Previous studies have shown that nerves are abundant in the gastric tumor microenvironment. In an earlier paper, the researchers demonstrated that inhibiting signaling by the neurotransmitter acetylcholine, by severing the vagus nerve in the stomach or treating with Botulinum toxin, shrank or prevented the growth of gastric tumors in mouse models.
“Nerves and acetylcholine clearly play a key role in regulating the development and growth of cancer cells, particularly cancer stem cells, in the gastric tumor microenvironment,” said Timothy C. Wang, MD, the Dorothy L. and Daniel H. Silberberg Professor of Medicine at Columbia University Medical Center (CUMC) and senior author of the paper. “But little is known about what is driving cancer in the earliest stage of development, before the expansion of nerves in the microenvironment. We also wanted to find out where acetylcholine is coming from before the growth of nerves.”

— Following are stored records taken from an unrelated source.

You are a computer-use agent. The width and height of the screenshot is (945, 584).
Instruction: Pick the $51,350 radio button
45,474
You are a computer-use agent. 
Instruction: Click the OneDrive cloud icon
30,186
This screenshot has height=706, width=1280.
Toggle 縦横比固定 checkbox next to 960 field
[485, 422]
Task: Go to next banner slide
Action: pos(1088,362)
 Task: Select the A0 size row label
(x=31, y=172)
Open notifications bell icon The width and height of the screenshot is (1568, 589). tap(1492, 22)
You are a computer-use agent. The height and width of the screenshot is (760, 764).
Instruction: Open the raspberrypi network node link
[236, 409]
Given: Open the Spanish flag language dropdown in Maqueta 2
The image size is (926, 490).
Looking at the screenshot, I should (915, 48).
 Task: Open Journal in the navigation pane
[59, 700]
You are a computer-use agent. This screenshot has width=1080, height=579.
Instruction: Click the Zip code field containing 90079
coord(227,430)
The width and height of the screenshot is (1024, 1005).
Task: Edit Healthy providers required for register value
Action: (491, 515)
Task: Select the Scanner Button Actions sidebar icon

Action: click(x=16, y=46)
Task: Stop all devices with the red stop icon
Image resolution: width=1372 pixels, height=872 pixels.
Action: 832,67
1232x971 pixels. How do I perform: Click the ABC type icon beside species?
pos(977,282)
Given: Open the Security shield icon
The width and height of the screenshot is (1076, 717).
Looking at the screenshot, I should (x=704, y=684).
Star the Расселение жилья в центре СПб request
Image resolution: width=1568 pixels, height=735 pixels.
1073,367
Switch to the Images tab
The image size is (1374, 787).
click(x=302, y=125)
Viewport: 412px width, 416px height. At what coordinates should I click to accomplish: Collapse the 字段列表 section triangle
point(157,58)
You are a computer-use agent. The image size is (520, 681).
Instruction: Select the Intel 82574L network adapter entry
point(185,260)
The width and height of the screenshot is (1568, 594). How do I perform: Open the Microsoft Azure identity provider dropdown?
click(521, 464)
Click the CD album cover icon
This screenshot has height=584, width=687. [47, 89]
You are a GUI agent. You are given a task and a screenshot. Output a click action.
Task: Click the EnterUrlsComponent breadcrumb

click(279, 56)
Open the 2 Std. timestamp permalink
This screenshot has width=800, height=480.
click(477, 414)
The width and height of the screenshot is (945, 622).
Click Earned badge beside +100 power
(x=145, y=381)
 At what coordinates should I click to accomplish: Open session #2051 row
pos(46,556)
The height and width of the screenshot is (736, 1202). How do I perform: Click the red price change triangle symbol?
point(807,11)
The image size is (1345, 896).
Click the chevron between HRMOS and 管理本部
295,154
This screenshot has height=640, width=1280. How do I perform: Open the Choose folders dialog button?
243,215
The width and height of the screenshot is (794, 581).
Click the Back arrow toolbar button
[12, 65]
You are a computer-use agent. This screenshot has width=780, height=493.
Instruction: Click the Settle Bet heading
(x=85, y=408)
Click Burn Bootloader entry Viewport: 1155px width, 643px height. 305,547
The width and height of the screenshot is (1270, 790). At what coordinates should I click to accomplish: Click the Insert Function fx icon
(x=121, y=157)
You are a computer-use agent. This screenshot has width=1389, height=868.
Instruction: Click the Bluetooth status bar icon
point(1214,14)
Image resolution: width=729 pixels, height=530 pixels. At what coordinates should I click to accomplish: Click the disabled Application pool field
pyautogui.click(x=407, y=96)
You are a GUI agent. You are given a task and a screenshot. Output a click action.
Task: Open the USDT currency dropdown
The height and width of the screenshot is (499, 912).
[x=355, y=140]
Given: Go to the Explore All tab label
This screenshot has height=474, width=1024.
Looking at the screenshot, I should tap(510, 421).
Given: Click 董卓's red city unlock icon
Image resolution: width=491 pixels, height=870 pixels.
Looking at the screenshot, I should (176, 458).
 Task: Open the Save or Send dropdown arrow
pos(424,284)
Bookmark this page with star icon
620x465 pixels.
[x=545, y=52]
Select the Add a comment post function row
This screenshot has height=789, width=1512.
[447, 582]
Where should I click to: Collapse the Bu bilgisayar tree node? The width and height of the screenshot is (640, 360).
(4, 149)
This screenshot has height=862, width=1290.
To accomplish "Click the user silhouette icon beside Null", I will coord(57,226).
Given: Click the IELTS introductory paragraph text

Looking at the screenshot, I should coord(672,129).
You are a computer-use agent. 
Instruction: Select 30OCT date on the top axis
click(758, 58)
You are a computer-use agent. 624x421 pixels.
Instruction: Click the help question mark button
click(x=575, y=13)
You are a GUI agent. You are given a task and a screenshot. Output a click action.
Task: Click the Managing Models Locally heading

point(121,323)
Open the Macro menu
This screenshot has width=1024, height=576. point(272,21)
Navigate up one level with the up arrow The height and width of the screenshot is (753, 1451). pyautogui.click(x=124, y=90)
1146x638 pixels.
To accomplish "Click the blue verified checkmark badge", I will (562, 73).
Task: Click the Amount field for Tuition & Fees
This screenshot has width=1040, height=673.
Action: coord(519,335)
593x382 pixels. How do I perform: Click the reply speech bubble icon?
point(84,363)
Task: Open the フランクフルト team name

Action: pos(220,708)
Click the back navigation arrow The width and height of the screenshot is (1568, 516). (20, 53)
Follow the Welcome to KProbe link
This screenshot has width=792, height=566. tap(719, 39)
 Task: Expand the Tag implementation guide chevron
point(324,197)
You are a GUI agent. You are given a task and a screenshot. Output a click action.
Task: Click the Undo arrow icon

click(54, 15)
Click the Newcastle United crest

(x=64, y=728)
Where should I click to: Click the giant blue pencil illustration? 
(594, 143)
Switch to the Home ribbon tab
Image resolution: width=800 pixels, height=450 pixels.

Through a series of experiments in mouse models, the researchers determined that a neurotrophin (substance that triggers nerve growth) called nerve growth factor is highly expressed in gastric cancer cells. They also discovered that tuft cells–specialized cells found in the lining of the digestive tract that, like nerves, communicate with other cells–provide another source of acetylcholine for cancer cell growth, particularly during the formation of tumors.
“We learned that tuft cells are increased during the earliest stage of gastric tumor development, making acetylcholine and stimulating the production of nerve growth factor within the lining of the stomach,” said Dr. Wang. “As nerves grow in around the tumor, tuft cells decrease.”
In additional experiments, the scientists showed that overexpression of nerve growth factor in the mouse stomach drove tumorigenesis. Furthermore, administration of a nerve growth factor receptor inhibitor prevented stomach cancer in the mice.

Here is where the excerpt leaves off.